Part VIII.   Conclusions (Appendices)
1.   What is Matter and What is Mass?

The Greek word “maza” originally meant an inferior quality of bread.[1] Archimedes used the related word “masse” to mean a lump or block. The Latin word of the early Christian Church, “massa,” expanded the meaning to include an “aggregation of bodies.”[2] In the writings of Aristotle, the word “materia” originally meant timber.[3] Then, in the 13th century, a disciple of Thomas Aquinas (Aegidius Romanus) conceived the idea of quantitas materiae (“quantity of matter”) “as a measure of mass or matter, independent of determinations of volume or weight.”[4] Throughout most of recorded history, matter and mass were thought of as synonymous terms. For example, Galileo considered “mass” as “another name for matter itself.”[5]

Kepler, Galileo, Descartes, and Newton, working separately, created the concept of inertia, which in concert with Newton’s second law of motion would ultimately result in the concept of “inertial mass.” Kepler described inertia (the resistance of a body to being moved) as “something similar to weight” which “matter must have.” Kepler also stated that the “repugnance [resistance of] inertia or opposition to motion is a characteristic of matter; it is stronger, the greater the quantity of matter in a given volume.”[6] Newton equated a body of mass (corporis vel massae) with its quantity of matter (quantitas materiae), however Newton’s three laws of motion made no explicit mention of mass. The concept of mass is only implied by the acceleration of a body in his second law.[7] Thus, it was left for Euler in 1736 to explicitly state a formula for “inertial mass:” “Force equals mass times acceleration.”[8] Reciprocally, m = F/a.

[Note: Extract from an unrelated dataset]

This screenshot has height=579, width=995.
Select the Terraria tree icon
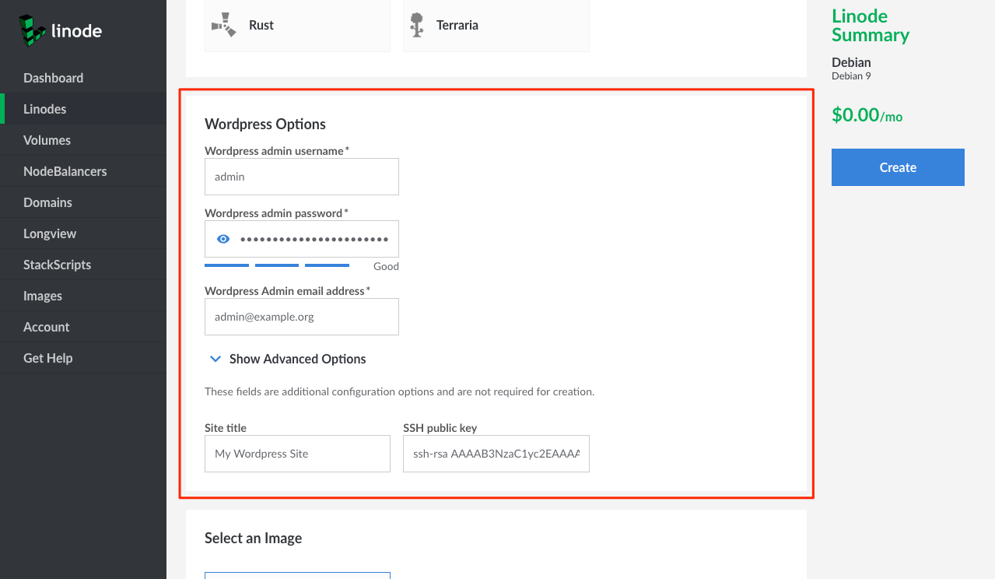click(x=417, y=25)
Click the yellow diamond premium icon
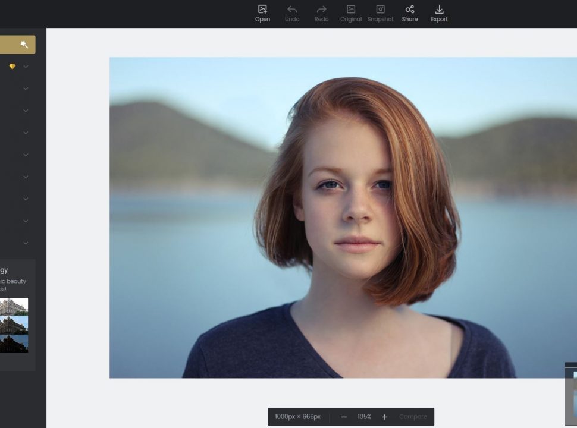The width and height of the screenshot is (577, 428). pyautogui.click(x=12, y=67)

During the early part of the 18th century, German scientist Gottfried Leibniz (1646 – 1716) invented complicated and confusing theories of mass and matter. In the mid 18th century, Immanuel Kant criticized Newton’s concepts, but failed to advance the concept of mass. The idea of the indestructibility and “conservation” of matter or mass was implicit in Newton’s theories, and French physicist Antoine Lavoisier (in 1789) extended this notion of conservation to chemical reactions,[9] but he failed to define either matter or mass.[10] During the 19th century, French physicist Bané de Saint-Venont, Maxwell, Ernst Mach and Hertz all attempted to invent new definitions of mass. Mach and Saint-Venont each rejected quantitas materiae, but failed to come up with an improved alternative, although Mach did arrive at a theoretical construct.[11] Maxwell’s theory assigned a priority of force over mass, and Hertz’s definition essentially redefined mass by its weight.[12]

During the early 20th century, Italian scientists contrived numerous definitions of mass but without much success. Their attempts only resulted in several definitions of “gravitational mass.”[13] Later, scientists Hans Herm (in 1938), Pendse (in 1939), Herbert Simon (in 1947), and Alfred Tarshi attempted to define the concept of mass as a “primitive” concept, without using other concepts to make it meaningful.[14] Two of such attempts merely resulted in mass ratios that can be obtained by Euler’s formula, and the others attempted to define mass by statistical inference. All involved the motion of bodies by reason of force.

Jammer concluded that in general, “[N]o attempts to formalize Newtonian mechanics by a precise explicit definition of mass have been very successful,” and he gave as an example the following circular definitions:

“We obtain our knowledge of forces by having some theory about masses, and our knowledge about masses by having some theory about forces.”[15]

Thus, it may be impossible to devise a meaningful qualitative definition of mass without resort to an empirical and quantitative interaction between the variables of Euler’s formula: m = F/a. As one sage writer concluded, “Mass is a mess.”